A Deep Learning Architecture for Land Cover Mapping Using Spatio-Temporal Sentinel-1 Features
Luigi Russo, Antonietta Sorriso, Silvia Liberata Ullo, Paolo Gamba
TL;DR
This work tackles land cover mapping in environments where optical data are hindered by clouds by proposing a SAR-only pipeline that uses Sentinel-1 VH data organized into four seasonal composites. A transformer-based Swin-Unet architecture processes 28 spatial features derived from these seasonal images to classify LC at 10 m resolution, demonstrated across Africa, Amazonia, and Siberia. The key innovations are the seasonal synthesized spatio-temporal features, all-SAR feature extraction, and global HR LC mapping with strong cross-ecoregion generalization, achieving OA values up to 0.97 and outperforming CNN-based baselines. The method supports climate-related LC monitoring within the ESA CCI+ HR LC framework and offers a scalable, cloud-resilient tool for all-weather land cover mapping with robust performance across diverse ecosystems.
Abstract
Land Cover (LC) mapping using satellite imagery is critical for environmental monitoring and management. Deep Learning (DL), particularly Convolutional Neural Networks (CNNs) and Vision Transformers (ViTs), have revolutionized this field by enhancing the accuracy of classification tasks. In this work, a novel approach combining a transformer-based Swin-Unet architecture with seasonal synthesized spatio-temporal images has been employed to classify LC types using spatio-temporal features extracted from Sentinel-1 (S1) Synthetic Aperture Radar (SAR) data, organized into seasonal clusters. The study focuses on three distinct regions - Amazonia, Africa, and Siberia - and evaluates the model performance across diverse ecoregions within these areas.
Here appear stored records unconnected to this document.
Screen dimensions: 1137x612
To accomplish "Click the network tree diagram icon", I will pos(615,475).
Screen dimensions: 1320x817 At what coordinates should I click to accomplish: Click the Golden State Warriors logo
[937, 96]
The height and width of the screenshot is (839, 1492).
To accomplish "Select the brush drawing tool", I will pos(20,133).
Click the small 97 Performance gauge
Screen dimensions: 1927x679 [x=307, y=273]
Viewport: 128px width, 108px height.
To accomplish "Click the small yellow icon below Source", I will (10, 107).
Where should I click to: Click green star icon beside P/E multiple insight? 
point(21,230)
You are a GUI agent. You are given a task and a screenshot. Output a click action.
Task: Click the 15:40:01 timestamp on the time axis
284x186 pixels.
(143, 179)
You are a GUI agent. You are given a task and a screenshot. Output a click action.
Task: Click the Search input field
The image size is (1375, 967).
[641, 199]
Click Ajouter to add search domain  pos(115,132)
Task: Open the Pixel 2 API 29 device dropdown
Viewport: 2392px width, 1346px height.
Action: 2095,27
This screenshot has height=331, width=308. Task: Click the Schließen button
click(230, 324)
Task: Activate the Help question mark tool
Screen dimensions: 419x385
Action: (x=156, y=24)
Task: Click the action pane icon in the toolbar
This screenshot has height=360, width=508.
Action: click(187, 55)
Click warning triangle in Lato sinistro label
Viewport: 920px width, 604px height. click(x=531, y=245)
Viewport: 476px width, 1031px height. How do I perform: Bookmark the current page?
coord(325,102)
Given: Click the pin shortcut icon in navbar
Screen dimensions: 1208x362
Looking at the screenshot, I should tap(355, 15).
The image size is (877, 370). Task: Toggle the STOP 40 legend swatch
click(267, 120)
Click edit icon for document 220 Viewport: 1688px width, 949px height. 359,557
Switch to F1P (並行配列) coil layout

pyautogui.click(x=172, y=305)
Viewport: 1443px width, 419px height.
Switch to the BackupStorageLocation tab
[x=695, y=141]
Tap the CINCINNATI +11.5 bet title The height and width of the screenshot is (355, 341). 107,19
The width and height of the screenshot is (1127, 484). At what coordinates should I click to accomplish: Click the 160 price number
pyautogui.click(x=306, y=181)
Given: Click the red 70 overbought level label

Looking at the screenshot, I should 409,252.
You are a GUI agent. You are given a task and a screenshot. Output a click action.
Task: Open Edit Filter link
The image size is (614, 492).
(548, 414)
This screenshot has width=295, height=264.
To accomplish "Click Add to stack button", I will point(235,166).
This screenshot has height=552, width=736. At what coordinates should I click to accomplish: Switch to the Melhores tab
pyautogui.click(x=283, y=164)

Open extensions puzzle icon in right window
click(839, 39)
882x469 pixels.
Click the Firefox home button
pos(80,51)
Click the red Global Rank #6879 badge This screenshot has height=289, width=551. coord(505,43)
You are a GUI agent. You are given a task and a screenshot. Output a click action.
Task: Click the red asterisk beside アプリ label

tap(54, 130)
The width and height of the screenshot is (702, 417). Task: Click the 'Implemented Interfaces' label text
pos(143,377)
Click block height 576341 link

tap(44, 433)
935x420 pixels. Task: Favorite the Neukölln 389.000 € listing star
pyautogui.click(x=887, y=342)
By utilizing seasonal feature sequences instead of dense temporal sequences, notable performance improvements have been achieved, especially in regions with temporal data gaps like Siberia, where S1 data distribution is uneven and non-uniform. The results demonstrate the effectiveness and the generalization capabilities of the proposed methodology in achieving high overall accuracy (O.A.) values, even in regions with limited training data.